----- SELECTION -----
Still on the strange silence of the governors on the issue, the former South-South Vice Chairman of the All Nigeria Peoples Party, Mr. Asukewe Iko-Awaji, described the governors’ sudden calmness on the matter as a sign of a volte-face and indifference to things that directly affect the masses.

Iko-Awaji said the minister’s declaration at the investors’ forum was not concocted, maintaining that the governors might have reached an accord with the FG without informing their people.

He said, “If the chairman of the NGF did not react after the statement from the minister of finance, then it means they have agreed to go ahead with the SWF. But let us look at it this way; if the motive behind the creation of the fund is genuine, then it is good for Nigerians. Whether they are going ahead with the fund or not, government should know that what Nigerians want is an improvement in the economy through the provision of infrastructure and employment opportunities for youths.”
-----
PROBLEMS
1. Answer these from the passage:
(a) What position did Asukewe Iko-Awaji formerly hold?
(b) Where did the minister make the declaration that Iko-Awaji refers to?
(c) According to Iko-Awaji, what do Nigerians want from government?
2. Quote the stretch of the passage from the words "Still on the" through the words "affect the masses.".
3. Condense the paragraph of the passage that begins "He said, 'If the chairman" into a short list that keeps its main points.
Use only the passage when responding.
----- SOURCE EXCERPT -----
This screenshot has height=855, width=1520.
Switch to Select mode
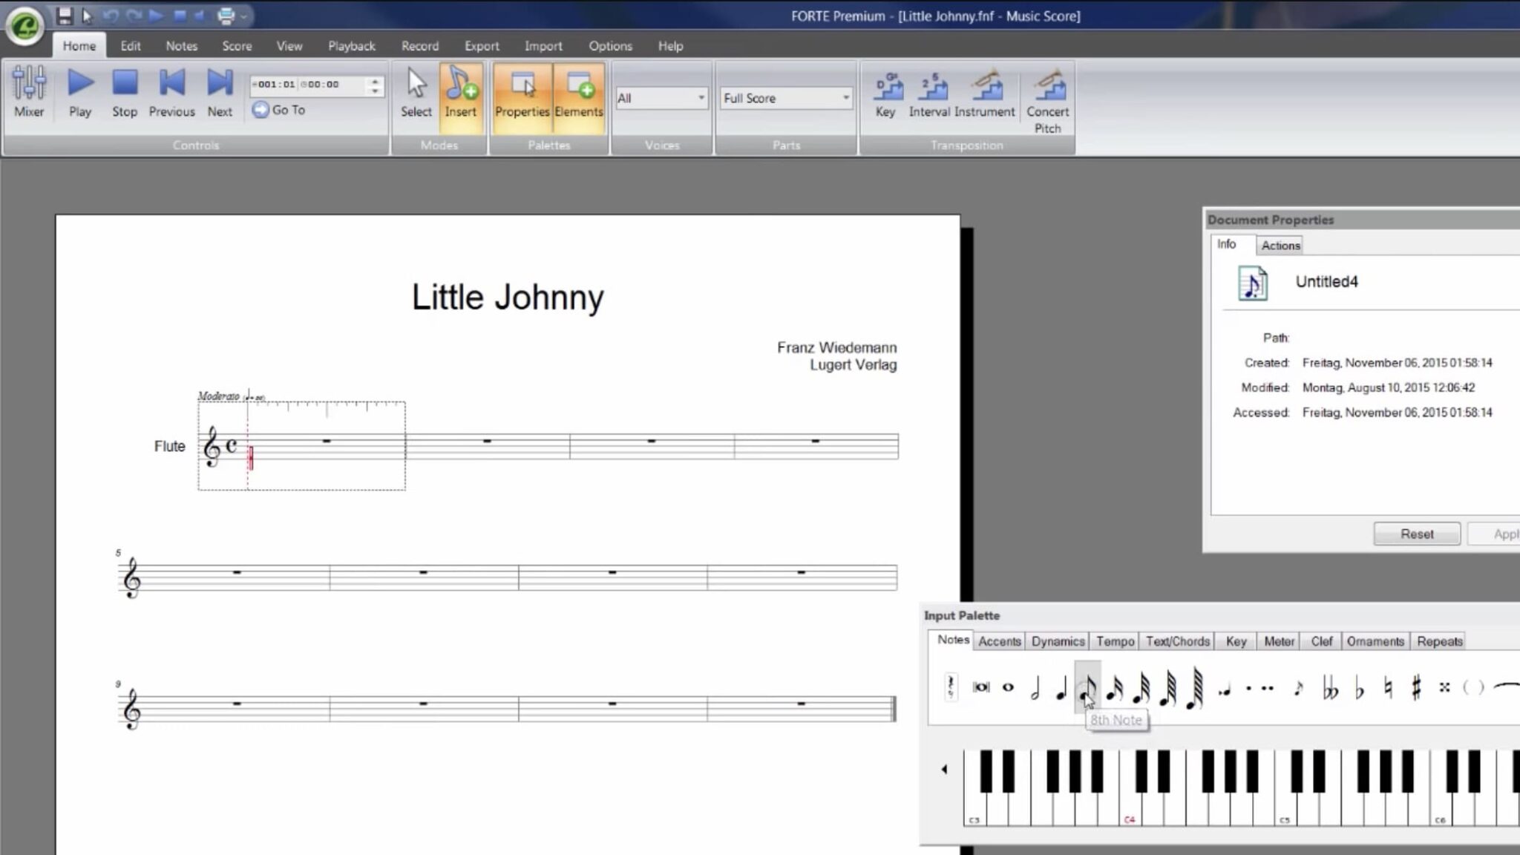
-----
SOLUTION LIST
1.
(a) He was the South-South Vice Chairman of the All Nigeria Peoples Party.
(b) At the investors' forum.
(c) An improvement in the economy through the provision of infrastructure and employment opportunities for youths.

2.
Still on the strange silence of the governors on the issue, the former South-South Vice Chairman of the All Nigeria Peoples Party, Mr. Asukewe Iko-Awaji, described the governors’ sudden calmness on the matter as a sign of a volte-face and indifference to things that directly affect the masses.

3.
- If the NGF chairman did not react to the finance minister's statement, the governors have agreed to go ahead with the SWF.
- If the motive behind the fund is genuine, it is good for Nigerians.
- Whether or not the fund goes ahead, Nigerians want an improved economy through infrastructure and jobs for youths.